De manière générale, les odeurs corporelles et notamment celle de la transpiration ont la réputation de nuire au ver à soie. Celle-ci serait responsable de la naissance irrégulière des vers, lorsque l'incubation e la graine est effectuée "au nouet", dans un contact intime avec le corps féminin. Un parfum trop prononcé, capiteux, peut également être mis en cause en cas de mauvaise réussite, aussi les séricicultrices préfèrent-elles interdire l'accès à leur magnanerie aux femmes parfumées. Mme T, séricicultrice à Mialet , a ainsi toujours refusé aux visiteuses sentant "la cocotte" la permission d'entrer dans sa magnanerie
Dans les représentations collectives , l’histoire de la soie coïncide étroitement avec celle des Cévennes; Certes le châtaignier, le protestantisme ont leur place dans la cosmographie cévenole, mais nous n’avons jamais perçu à leur propos une telle conjonction de désarroi et de passion. S’agissant de la soie les propos sont sous le régime de l’union des extrêmes, ils mêlent inextricablement, parfois dans la même phrase, l’expression d’une profonde mélancolie témoignant d’un affaiblissement du sentiment de soi , et un enthousiasme qui semble défier les aléas de l’histoire. Les mots se bousculent, l’émotion jaillit, embue parfois les regards.

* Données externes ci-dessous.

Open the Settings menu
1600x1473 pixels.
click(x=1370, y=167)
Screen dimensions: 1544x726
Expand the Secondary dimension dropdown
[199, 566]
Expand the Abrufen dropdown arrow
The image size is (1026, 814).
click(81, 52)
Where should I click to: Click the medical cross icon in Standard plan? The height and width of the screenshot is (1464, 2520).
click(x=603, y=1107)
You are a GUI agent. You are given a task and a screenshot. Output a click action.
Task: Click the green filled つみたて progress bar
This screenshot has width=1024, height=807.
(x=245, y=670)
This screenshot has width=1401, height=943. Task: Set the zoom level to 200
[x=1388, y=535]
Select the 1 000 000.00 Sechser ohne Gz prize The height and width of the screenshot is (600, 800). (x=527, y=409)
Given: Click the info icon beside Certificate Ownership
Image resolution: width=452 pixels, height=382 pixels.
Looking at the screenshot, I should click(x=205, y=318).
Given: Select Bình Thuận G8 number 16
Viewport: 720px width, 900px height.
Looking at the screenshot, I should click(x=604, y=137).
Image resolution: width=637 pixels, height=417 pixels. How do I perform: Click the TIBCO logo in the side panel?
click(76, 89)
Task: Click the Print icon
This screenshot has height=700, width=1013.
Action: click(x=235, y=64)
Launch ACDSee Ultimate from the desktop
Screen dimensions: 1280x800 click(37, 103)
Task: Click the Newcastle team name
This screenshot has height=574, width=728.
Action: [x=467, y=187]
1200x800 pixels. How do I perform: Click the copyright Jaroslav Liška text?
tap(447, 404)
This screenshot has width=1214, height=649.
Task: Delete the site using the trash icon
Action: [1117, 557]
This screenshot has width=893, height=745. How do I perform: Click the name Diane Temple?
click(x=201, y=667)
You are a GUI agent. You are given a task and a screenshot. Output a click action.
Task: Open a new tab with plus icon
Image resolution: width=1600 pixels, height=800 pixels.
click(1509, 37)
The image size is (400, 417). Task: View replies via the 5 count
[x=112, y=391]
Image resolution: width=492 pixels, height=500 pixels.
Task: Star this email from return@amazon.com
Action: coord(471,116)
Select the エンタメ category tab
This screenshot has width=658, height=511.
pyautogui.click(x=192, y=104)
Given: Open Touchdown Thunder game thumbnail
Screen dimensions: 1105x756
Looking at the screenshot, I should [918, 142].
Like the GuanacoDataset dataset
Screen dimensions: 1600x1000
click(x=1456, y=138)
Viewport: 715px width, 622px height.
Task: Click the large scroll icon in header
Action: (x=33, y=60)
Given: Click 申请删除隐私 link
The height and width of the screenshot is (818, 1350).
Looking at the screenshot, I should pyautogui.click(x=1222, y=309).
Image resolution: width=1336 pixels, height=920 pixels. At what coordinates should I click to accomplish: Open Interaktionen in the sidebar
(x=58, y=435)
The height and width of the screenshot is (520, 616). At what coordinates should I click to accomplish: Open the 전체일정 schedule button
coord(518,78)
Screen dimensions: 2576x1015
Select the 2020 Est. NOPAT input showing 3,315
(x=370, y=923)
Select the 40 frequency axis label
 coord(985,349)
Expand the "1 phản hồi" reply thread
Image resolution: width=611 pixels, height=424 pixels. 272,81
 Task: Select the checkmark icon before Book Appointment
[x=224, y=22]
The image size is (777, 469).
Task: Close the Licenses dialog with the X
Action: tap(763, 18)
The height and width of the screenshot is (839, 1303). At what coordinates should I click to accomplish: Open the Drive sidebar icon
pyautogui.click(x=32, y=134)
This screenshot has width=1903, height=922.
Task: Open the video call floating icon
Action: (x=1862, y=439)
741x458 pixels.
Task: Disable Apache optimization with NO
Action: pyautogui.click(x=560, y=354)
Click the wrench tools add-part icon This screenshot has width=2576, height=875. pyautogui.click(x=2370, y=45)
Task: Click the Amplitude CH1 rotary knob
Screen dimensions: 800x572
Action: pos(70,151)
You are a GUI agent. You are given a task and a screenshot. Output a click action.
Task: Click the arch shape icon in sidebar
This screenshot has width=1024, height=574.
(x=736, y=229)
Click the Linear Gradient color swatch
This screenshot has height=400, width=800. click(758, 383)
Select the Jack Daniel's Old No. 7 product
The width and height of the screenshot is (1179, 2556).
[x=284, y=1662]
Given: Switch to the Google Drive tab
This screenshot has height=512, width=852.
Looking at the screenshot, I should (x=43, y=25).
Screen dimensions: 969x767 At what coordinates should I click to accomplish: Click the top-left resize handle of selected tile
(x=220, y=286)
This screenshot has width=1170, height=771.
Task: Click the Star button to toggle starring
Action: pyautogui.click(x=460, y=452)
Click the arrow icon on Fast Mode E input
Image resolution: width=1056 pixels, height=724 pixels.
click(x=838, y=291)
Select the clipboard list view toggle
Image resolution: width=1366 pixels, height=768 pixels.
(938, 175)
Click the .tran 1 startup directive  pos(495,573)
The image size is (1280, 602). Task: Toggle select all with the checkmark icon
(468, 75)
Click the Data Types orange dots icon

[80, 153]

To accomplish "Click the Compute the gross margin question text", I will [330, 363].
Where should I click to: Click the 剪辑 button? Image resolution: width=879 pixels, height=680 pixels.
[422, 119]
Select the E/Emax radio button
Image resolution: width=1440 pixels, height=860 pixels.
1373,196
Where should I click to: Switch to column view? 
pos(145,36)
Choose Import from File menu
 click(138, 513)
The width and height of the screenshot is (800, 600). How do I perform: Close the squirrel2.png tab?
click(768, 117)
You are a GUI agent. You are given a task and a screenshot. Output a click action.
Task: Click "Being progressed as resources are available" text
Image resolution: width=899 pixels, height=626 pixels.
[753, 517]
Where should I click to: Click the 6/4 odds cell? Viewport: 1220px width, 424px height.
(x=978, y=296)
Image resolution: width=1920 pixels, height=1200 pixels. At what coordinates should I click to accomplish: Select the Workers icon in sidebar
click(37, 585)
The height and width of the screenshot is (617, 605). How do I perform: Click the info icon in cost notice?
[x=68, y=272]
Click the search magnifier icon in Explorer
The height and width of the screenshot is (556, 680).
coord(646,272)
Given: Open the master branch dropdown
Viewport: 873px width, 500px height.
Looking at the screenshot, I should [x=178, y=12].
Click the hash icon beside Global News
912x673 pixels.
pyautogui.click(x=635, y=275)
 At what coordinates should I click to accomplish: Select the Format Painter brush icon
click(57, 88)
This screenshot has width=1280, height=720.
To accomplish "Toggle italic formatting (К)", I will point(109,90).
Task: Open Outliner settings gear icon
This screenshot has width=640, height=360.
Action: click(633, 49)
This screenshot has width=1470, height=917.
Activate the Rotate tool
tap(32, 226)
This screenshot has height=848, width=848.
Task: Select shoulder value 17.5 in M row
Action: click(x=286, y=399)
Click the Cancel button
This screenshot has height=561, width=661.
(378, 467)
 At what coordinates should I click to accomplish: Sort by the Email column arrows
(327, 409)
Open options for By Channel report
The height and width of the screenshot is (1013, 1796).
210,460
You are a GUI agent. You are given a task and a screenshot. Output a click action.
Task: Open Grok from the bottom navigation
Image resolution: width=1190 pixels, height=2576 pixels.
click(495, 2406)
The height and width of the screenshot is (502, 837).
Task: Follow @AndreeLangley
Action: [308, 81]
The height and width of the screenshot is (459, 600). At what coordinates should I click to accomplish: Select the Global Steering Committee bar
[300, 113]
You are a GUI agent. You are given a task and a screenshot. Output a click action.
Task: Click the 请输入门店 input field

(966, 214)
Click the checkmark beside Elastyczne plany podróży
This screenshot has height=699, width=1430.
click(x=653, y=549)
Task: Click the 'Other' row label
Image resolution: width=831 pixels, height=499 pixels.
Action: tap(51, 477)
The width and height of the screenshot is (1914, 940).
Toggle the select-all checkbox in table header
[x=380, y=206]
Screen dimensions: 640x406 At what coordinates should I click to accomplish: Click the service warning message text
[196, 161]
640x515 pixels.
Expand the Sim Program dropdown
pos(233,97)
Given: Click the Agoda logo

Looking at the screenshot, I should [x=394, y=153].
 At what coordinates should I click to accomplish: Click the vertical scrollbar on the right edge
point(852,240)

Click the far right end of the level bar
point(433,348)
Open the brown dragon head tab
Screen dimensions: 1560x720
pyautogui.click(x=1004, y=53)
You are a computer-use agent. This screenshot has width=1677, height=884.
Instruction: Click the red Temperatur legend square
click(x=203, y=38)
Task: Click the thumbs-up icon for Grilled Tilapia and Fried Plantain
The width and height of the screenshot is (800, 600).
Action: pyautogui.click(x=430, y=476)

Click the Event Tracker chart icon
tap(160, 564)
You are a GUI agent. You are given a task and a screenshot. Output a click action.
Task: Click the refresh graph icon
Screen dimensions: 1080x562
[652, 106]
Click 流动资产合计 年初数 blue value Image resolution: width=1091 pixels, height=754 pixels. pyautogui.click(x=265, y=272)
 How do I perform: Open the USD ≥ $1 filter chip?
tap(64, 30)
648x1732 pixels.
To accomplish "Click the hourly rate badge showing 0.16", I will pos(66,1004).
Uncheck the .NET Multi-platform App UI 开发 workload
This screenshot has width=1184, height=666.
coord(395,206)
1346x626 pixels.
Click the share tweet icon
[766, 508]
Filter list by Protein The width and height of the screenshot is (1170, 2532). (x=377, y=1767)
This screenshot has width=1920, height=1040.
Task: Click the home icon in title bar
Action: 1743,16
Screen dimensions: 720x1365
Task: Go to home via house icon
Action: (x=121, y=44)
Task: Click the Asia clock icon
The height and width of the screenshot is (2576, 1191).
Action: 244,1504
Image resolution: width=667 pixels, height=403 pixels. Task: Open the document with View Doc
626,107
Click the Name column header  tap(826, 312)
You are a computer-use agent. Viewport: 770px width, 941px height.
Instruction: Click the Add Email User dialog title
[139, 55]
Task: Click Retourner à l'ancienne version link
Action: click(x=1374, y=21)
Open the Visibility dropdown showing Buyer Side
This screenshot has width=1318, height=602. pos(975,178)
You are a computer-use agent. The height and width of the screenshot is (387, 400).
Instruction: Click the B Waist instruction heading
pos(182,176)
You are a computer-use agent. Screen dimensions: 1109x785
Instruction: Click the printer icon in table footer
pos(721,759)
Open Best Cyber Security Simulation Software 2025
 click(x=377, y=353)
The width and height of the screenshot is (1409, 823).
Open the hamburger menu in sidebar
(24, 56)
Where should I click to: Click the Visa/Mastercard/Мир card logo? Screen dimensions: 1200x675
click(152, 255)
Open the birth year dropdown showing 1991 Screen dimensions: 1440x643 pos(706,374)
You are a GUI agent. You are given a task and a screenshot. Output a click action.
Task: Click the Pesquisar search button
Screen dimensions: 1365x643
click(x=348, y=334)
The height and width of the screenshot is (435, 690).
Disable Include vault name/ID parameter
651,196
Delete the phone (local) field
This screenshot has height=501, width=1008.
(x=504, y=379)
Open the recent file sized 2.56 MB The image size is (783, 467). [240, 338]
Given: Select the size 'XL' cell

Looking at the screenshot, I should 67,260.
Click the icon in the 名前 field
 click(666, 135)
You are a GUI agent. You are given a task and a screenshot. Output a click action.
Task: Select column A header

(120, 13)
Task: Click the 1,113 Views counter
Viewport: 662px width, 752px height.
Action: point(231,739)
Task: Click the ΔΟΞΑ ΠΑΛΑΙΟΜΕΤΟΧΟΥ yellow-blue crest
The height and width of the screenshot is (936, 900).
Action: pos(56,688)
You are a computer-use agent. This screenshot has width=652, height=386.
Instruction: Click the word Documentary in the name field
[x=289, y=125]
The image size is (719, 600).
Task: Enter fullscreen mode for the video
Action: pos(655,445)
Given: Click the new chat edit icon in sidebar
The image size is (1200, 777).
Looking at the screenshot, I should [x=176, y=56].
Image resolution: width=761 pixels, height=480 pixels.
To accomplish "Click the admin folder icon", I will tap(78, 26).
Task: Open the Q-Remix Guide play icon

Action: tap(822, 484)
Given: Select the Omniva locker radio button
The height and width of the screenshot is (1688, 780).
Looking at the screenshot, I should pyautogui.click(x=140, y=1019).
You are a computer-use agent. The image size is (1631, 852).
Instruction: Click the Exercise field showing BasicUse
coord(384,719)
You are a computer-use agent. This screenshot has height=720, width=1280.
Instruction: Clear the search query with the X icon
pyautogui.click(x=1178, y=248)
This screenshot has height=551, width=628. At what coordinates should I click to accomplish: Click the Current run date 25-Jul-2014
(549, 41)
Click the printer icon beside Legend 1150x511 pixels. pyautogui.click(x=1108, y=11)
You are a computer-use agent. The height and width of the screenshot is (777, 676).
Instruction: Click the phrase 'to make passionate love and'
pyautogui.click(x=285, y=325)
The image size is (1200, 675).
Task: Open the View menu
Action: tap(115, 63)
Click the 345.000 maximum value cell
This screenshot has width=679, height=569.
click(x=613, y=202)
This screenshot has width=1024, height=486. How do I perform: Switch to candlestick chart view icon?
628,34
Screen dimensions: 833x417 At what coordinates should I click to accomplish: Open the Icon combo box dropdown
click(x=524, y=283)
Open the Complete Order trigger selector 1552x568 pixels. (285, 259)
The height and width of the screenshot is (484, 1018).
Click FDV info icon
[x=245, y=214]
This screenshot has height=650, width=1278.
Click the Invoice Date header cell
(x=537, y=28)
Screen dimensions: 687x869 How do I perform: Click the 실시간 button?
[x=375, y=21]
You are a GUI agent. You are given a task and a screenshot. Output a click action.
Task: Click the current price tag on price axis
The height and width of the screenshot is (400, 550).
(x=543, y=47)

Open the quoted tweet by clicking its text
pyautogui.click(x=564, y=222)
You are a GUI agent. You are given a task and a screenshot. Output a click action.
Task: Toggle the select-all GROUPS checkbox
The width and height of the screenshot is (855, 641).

Les souvenirs, tantôt joyeux, tantôt douloureux, fusent : on évoque les grappes de jeunes-filles s’égayant à la sortie des filatures dans les ruelles animées des villages, mais aussi l’agonie d’une fileuse encore adolescente aux poumons rongés par l’humidité de l’atelier ; la fierté de la magnanière devant les hautes corbeilles d’osier remplies de la précieuse récolte mais également la fatigue i de l’aube , quand il fallait se lever dans la fraîcheur des premières lueurs pour cueillir le feuillage que les vers allaient engloutir tout au long du jour, ou encore le crissement monotone de leurs mandibules déchiquetant la feuille, son que chacun compare immanquablement au crépitement feutré d’une pluie d’orage.
Cinq jours après la naissance, les vers subissent leur première "maladie" autrement dit leur première mue. Plusieurs expressions sont indifféremment utilisées par les magnanières : on dit qu'ils "dorment" ou encore qu'ils "s'alitent".